■ Exercise instructions ■
The answer should consist of all the entries, repeated word for word.
:::
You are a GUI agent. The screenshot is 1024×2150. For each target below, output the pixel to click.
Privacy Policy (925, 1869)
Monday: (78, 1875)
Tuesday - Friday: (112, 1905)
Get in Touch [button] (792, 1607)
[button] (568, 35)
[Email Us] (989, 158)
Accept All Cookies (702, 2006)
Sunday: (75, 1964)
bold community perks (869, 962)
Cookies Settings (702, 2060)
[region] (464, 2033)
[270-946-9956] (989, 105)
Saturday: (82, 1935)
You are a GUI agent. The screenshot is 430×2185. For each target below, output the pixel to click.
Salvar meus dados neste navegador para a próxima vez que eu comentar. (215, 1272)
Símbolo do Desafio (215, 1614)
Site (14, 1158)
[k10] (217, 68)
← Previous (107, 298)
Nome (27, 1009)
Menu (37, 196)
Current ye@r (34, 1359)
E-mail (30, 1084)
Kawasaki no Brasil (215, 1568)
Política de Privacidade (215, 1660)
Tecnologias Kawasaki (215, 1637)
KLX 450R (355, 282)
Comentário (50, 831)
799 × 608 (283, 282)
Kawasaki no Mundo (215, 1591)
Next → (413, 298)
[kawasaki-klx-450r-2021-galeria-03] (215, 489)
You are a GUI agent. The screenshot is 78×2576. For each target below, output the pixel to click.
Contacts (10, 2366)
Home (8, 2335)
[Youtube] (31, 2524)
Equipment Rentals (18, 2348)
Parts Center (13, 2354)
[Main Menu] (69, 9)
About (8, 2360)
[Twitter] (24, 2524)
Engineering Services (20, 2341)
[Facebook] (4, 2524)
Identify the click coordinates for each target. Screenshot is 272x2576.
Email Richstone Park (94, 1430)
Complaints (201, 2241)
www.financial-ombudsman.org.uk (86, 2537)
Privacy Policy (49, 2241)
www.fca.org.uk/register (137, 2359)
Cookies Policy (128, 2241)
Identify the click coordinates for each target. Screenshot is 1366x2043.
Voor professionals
:::
■ Response ■
You are a GUI agent. The screenshot is 1024×2150. For each target below, output the pixel to click.
Privacy Policy (925, 1869)
Monday: (78, 1875)
Tuesday - Friday: (112, 1905)
Get in Touch [button] (792, 1607)
[button] (568, 35)
[Email Us] (989, 158)
Accept All Cookies (702, 2006)
Sunday: (75, 1964)
bold community perks (869, 962)
Cookies Settings (702, 2060)
[region] (464, 2033)
[270-946-9956] (989, 105)
Saturday: (82, 1935)
You are a GUI agent. The screenshot is 430×2185. For each target below, output the pixel to click.
Salvar meus dados neste navegador para a próxima vez que eu comentar. (215, 1272)
Símbolo do Desafio (215, 1614)
Site (14, 1158)
[k10] (217, 68)
← Previous (107, 298)
Nome (27, 1009)
Menu (37, 196)
Current ye@r (34, 1359)
E-mail (30, 1084)
Kawasaki no Brasil (215, 1568)
Política de Privacidade (215, 1660)
Tecnologias Kawasaki (215, 1637)
KLX 450R (355, 282)
Comentário (50, 831)
799 × 608 (283, 282)
Kawasaki no Mundo (215, 1591)
Next → (413, 298)
[kawasaki-klx-450r-2021-galeria-03] (215, 489)
You are a GUI agent. The screenshot is 78×2576. For each target below, output the pixel to click.
Contacts (10, 2366)
Home (8, 2335)
[Youtube] (31, 2524)
Equipment Rentals (18, 2348)
Parts Center (13, 2354)
[Main Menu] (69, 9)
About (8, 2360)
[Twitter] (24, 2524)
Engineering Services (20, 2341)
[Facebook] (4, 2524)
Identify the click coordinates for each target. Screenshot is 272x2576.
Email Richstone Park (94, 1430)
Complaints (201, 2241)
www.financial-ombudsman.org.uk (86, 2537)
Privacy Policy (49, 2241)
www.fca.org.uk/register (137, 2359)
Cookies Policy (128, 2241)
Identify the click coordinates for each target. Screenshot is 1366x2043.
Voor professionals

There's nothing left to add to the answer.